One thing about Music (here is where I tell you what I am listening to)
This week I have been obsessed with my playlist called Cozy Christian Tunes. I created this playlist in the Fall and I am still enjoying it very much. The melodies are folksy and calm. There are some acoustic renditions of some popular songs. For your enjoyment, I’ll leave my playlist below. My favorites
Netflix and Chat
I started watching Love is blind this week, and I am underwhelmed. When the cast was announced, I remember there being some drama surrounding some of the castmates. But so far it’s been dull. I don’t know if I am going to keep watching it. But honestly, the pods are never my favorite. I always skip through it. I am also watching Sweet Magnolia. Sometimes, I think I am made for the small town life, but then I see the demographic.
She Reads (what I am reading, visit my website for a through review)
I am still reading Isaac’s Song by Daniel Black. So far, I like Don’t Cry For Me better. I am also starting Jojo Moyes new release, We All Live Here, I am especially excited for that one! I also just started Chimamanda Adichie’s new novel Dream Count, she is an automatic buy for me, always.

What is the Lord saying?
I don’t know the Lord has been a little quiet around here. Or is it that I haven’t been listening? My mind is functioning at the highest speed lately, with so many thoughts and I am really struggling to hear from the Lord in this season of my life.

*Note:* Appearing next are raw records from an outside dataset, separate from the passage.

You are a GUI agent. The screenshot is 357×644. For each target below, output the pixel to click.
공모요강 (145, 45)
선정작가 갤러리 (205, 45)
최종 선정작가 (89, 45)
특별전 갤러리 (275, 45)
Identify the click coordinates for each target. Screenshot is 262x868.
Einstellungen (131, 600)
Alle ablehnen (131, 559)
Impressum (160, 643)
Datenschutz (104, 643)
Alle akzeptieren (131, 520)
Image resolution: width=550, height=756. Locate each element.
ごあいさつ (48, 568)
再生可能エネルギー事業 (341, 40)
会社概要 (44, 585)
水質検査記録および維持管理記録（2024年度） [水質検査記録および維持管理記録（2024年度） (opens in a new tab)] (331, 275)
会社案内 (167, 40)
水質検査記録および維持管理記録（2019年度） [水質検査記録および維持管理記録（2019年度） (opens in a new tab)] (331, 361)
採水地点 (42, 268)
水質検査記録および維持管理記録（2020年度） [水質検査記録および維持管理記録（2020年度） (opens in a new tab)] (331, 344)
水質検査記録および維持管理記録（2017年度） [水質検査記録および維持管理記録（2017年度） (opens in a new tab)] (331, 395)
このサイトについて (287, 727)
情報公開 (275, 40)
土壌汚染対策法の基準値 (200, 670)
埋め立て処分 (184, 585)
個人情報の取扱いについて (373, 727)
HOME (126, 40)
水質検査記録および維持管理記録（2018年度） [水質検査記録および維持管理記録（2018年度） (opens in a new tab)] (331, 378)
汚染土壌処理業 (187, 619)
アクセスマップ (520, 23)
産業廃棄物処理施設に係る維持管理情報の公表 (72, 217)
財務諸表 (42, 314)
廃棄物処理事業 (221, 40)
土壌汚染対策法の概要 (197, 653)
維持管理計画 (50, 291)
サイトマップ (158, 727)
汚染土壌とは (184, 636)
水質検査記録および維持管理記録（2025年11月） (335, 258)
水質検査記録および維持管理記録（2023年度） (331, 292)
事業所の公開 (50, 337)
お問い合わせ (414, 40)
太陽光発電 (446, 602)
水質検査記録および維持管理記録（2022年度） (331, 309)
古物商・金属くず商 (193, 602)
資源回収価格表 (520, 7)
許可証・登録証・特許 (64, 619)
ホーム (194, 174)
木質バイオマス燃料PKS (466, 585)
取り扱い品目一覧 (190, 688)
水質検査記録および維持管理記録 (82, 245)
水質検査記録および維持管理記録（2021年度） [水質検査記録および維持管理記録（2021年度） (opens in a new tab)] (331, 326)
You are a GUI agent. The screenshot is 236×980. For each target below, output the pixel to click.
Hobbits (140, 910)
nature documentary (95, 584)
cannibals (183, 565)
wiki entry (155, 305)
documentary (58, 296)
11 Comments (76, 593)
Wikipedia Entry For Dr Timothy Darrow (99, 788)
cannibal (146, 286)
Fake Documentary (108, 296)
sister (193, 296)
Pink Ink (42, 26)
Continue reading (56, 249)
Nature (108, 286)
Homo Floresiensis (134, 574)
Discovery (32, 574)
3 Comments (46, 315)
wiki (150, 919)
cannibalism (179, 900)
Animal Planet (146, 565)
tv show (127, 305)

A break for a little heart to heart
I was telling someone that in the last five years, okay, let’s say four years. I think we can all agree 2020 didn’t count. So in the last four years, I can not pinpoint anything that I have accomplished. God has blessed me with a lot of big things and I am so grateful. But there is nothing I feel like I have done. I always think to myself, I have so much potential, there is so much I can do to feel fulfilled, but I somehow am not doing it. I also fear that I will reach 65 years old and be full of regret about the things I didn’t do.
Appearance Matters
What would it take for me to care about how I look? Okay, the truth is, one day my natural hair was out and I looked at myself in the mirror and said, oh no, I look ugly. I was obviously caught off guard, because sometimes I can accept that I don’t like how I look, but ugly? That was harsh. The issue was my hair. I didn’t like how I looked with my natural hair, and the thought of trying to make it work was going just tasking. I bought a few wigs towards the end of the year trying to beautify myself more, but I realized I couldn’t work with it… anyways, I am writing a whole post on this topic HERE so do check it out
Healthy Living
I am fighting to cut back on sugar and I am here to confess that I am struggling with the best of them. How are people sugar free? I know there is a scientific madness to all of this but I need a realistic practical way to do this. But I am trying to eat at home more lately and eat less fast food.
Tell, what do you need to free yourself from?